***** Data listing *****

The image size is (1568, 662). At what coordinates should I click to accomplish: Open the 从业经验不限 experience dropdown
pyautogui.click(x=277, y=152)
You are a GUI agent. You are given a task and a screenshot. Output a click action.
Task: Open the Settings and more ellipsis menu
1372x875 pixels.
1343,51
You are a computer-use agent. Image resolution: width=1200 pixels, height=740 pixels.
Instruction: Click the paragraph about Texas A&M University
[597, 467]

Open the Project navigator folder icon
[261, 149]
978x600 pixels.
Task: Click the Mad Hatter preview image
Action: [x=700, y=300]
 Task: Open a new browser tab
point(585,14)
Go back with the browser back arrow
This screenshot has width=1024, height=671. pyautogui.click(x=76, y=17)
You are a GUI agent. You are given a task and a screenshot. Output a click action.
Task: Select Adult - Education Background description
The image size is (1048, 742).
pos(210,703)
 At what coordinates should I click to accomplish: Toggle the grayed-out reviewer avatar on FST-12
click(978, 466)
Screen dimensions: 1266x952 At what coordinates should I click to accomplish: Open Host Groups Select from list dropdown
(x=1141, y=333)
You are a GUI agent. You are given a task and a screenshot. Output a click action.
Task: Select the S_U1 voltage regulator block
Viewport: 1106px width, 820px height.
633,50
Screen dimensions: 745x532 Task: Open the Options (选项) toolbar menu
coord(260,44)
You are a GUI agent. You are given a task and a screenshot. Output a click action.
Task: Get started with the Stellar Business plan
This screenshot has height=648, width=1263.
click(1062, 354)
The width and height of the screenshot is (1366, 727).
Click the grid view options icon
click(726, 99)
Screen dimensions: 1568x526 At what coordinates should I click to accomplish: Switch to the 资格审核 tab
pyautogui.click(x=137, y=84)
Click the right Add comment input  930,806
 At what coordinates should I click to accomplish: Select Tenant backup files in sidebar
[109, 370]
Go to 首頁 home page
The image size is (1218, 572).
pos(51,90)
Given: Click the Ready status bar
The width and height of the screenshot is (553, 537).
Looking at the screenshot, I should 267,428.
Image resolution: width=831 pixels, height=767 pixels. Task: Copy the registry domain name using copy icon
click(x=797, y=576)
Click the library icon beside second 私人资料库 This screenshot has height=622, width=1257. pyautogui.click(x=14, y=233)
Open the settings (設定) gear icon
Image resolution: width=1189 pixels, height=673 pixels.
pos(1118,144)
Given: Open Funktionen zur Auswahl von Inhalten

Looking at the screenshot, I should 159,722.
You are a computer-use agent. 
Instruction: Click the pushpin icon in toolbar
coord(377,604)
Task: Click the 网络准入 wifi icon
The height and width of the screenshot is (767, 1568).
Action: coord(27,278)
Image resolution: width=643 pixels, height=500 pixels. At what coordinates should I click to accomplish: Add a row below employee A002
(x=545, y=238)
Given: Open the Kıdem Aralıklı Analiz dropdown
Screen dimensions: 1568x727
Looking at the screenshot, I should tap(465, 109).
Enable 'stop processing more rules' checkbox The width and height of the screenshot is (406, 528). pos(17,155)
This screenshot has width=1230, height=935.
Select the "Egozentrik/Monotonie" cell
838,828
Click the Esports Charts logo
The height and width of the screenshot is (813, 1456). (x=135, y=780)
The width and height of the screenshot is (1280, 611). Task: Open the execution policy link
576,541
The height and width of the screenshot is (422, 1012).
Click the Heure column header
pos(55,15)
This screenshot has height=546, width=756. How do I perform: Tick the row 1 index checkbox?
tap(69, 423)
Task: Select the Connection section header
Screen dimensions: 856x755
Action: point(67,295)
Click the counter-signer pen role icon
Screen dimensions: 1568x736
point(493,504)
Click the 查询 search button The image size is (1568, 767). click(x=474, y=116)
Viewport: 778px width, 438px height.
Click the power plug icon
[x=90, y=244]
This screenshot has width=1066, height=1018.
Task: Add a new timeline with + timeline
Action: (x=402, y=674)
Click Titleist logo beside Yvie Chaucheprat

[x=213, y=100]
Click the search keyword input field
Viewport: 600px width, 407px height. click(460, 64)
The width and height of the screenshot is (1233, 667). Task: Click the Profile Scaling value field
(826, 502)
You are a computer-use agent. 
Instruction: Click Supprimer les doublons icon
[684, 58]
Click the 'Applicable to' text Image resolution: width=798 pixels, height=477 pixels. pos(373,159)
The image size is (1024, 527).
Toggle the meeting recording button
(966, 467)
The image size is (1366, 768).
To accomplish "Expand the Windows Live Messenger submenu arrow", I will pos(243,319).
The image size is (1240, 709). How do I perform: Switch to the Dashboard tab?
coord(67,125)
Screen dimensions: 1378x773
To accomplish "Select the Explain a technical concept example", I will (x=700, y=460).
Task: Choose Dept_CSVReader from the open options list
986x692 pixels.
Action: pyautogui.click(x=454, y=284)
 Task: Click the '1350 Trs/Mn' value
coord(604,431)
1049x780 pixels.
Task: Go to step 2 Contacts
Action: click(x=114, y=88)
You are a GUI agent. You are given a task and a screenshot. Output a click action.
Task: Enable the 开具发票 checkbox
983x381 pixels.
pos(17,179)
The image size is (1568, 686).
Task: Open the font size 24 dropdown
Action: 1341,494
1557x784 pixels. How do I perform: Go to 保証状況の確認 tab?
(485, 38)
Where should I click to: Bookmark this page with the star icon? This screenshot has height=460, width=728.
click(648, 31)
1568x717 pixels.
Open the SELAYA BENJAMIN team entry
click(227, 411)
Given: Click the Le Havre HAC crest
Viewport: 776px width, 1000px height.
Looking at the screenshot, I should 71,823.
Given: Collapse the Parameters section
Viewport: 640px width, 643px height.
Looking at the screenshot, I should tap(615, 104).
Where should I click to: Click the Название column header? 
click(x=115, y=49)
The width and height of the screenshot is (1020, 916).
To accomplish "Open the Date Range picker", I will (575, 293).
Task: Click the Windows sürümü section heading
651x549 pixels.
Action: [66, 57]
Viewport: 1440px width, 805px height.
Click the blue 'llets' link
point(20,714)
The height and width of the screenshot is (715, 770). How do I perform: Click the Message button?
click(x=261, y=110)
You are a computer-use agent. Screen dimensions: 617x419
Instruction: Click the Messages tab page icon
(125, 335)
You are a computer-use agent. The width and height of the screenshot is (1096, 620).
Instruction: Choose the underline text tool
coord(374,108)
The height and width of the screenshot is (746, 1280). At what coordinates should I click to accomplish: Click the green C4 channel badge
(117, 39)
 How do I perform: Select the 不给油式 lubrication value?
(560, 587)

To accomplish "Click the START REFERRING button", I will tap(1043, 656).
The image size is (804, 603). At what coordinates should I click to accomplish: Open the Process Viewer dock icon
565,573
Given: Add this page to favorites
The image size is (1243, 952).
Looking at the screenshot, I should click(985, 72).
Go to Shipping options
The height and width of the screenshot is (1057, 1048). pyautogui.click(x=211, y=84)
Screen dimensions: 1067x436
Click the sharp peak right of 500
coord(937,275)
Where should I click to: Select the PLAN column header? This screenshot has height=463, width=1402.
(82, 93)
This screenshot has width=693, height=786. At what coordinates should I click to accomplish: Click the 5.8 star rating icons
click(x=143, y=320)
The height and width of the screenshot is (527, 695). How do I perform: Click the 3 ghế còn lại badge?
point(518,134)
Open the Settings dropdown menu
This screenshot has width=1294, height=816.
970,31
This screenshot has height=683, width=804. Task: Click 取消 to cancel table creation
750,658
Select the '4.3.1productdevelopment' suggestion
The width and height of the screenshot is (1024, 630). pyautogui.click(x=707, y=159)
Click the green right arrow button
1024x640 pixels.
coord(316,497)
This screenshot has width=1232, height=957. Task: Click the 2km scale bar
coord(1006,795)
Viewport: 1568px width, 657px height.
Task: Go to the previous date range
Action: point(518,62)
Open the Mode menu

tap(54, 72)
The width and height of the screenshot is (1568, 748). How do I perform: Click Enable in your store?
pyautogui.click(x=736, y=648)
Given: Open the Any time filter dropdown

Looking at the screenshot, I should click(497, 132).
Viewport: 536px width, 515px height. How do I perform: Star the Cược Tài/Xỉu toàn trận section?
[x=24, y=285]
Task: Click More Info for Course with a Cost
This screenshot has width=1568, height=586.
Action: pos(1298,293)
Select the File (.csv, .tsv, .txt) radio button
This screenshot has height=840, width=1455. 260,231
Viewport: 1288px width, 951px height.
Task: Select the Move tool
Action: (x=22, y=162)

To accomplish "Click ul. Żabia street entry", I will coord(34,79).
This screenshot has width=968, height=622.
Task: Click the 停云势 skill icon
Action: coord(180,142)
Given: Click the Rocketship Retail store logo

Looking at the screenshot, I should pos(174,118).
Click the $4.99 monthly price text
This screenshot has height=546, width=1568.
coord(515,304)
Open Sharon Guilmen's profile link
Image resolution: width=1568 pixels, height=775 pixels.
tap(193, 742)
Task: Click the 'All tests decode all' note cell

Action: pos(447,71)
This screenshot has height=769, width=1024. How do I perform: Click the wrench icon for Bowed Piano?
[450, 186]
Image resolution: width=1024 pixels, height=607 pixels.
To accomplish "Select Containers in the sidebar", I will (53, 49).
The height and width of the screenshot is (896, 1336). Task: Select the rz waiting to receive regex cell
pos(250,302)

*****

#### Task to carry out
After going through the entries, say how many lines contain the string "Windows". Nothing else belongs in the reply.

#### Exercise result
2